Could you show all lines in the entries below that contain the string "computer"?

Dataset entries
BEGIN

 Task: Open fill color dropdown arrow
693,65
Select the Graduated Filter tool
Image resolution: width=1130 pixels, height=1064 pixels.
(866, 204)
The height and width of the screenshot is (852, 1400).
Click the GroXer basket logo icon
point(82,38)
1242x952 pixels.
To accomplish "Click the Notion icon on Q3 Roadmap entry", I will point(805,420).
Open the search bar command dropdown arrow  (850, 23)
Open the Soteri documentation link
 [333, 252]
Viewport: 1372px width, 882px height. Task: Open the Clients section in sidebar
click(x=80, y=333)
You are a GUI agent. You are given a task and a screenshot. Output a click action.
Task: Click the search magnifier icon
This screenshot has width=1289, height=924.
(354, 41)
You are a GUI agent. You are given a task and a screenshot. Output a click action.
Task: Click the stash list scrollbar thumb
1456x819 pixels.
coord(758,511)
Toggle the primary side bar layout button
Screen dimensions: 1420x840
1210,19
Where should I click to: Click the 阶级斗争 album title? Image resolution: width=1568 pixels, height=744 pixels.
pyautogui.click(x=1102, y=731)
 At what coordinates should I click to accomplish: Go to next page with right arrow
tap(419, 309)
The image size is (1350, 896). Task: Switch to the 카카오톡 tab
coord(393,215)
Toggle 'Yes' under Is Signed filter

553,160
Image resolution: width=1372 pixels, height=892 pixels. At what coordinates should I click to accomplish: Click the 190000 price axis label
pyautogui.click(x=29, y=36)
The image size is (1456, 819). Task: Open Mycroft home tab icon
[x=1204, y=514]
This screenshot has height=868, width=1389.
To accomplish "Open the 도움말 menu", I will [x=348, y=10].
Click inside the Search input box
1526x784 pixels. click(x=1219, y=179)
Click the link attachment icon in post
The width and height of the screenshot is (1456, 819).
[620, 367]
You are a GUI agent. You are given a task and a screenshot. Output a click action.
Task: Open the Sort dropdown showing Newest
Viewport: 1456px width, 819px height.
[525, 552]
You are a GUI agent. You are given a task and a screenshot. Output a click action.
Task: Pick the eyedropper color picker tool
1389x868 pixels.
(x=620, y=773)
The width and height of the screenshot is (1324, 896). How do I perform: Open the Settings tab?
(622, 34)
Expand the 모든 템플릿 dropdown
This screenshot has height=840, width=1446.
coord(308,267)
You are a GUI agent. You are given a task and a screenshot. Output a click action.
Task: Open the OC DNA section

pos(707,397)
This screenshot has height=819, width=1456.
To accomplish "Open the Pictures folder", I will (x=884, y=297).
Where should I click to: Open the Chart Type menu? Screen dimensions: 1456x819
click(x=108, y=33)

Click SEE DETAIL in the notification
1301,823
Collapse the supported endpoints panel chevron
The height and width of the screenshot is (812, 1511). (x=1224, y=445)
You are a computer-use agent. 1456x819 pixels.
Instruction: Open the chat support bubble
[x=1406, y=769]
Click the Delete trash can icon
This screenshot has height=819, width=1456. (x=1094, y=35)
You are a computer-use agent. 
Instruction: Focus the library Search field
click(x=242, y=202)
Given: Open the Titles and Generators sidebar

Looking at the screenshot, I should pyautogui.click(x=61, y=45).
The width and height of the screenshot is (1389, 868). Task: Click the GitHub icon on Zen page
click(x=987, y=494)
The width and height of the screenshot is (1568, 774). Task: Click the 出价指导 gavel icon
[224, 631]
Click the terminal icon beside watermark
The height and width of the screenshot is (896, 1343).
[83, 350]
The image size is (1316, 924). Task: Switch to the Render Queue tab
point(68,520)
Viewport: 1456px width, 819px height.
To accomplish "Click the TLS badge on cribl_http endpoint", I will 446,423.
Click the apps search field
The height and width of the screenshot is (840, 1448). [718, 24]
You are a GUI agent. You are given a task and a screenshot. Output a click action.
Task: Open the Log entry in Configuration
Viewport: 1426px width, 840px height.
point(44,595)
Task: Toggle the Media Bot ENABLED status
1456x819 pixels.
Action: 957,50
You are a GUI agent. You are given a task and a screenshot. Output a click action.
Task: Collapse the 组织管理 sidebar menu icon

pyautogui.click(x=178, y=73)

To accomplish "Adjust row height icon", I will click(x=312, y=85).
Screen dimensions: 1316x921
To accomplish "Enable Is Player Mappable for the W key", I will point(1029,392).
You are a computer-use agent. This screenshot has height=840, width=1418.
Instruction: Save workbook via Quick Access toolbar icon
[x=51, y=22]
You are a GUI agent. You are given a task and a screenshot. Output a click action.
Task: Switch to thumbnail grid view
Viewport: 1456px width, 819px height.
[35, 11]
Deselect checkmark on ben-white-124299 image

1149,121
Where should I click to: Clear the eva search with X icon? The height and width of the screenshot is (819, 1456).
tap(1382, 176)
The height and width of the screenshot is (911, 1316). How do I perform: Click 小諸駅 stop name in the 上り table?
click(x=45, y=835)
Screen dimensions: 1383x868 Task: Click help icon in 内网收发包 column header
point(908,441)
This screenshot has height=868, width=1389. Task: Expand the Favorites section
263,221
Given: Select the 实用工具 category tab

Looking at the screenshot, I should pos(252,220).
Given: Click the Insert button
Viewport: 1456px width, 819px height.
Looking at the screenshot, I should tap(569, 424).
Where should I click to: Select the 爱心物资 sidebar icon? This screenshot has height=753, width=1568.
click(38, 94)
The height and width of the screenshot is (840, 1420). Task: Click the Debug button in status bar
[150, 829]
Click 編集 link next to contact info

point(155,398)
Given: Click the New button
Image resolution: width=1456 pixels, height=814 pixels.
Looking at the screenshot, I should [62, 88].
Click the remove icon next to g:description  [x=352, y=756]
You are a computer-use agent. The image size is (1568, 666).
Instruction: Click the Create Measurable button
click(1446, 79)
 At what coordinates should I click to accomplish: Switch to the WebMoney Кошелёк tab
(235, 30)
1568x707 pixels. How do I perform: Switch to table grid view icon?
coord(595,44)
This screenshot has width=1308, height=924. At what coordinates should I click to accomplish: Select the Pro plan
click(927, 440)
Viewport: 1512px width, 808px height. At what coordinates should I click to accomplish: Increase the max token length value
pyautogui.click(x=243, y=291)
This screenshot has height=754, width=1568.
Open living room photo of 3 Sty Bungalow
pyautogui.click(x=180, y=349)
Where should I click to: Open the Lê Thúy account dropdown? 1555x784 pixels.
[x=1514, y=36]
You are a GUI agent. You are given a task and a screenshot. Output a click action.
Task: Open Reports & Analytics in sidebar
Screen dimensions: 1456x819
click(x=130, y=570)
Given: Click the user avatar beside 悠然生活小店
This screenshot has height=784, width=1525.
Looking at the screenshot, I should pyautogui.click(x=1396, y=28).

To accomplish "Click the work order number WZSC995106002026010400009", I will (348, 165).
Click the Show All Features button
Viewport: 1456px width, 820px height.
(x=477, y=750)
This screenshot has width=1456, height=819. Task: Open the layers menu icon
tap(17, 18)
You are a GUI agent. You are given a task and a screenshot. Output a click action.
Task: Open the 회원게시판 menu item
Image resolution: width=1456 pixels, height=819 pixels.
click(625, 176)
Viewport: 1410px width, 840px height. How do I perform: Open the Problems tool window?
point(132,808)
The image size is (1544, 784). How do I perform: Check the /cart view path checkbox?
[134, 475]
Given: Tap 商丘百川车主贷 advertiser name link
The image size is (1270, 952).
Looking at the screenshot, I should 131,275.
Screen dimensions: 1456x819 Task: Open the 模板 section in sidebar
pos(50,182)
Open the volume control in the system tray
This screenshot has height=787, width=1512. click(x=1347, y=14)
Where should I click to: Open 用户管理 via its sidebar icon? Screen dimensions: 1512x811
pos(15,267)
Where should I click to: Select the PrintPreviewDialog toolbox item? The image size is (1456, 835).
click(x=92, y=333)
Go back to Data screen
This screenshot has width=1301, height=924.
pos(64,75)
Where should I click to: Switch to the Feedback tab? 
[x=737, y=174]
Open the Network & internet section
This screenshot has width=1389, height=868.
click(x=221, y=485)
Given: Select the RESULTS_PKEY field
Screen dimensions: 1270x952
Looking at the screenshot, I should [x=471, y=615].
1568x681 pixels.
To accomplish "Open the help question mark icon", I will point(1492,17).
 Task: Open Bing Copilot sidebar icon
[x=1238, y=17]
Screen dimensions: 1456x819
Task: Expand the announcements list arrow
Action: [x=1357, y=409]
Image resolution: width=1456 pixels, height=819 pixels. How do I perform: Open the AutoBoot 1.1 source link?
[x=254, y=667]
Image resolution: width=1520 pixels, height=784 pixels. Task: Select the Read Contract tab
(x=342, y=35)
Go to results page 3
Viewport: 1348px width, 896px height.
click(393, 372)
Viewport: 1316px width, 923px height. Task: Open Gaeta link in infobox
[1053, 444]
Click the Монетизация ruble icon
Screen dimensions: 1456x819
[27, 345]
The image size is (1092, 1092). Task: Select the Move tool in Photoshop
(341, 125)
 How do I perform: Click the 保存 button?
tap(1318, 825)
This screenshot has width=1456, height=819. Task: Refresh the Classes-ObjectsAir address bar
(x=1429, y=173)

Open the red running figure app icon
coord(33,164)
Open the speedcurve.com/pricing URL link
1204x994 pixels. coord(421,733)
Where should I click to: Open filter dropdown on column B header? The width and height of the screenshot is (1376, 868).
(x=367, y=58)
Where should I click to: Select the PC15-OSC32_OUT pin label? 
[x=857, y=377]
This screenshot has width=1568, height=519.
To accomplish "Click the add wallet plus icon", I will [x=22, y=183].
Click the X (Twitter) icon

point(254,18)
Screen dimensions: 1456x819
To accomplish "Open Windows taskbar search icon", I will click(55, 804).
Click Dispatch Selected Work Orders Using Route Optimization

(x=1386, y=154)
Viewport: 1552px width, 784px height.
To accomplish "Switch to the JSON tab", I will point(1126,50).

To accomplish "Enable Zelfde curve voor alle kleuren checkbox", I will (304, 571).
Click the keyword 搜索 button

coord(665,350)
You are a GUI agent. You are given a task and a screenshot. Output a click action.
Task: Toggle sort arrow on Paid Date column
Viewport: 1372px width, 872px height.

END

EXERCISE SOLUTION
You are a computer-use agent. 1456x819 pixels.
You are a computer-use agent. 
You are a computer-use agent. This screenshot has height=840, width=1418.
You are a computer-use agent. The image size is (1568, 666).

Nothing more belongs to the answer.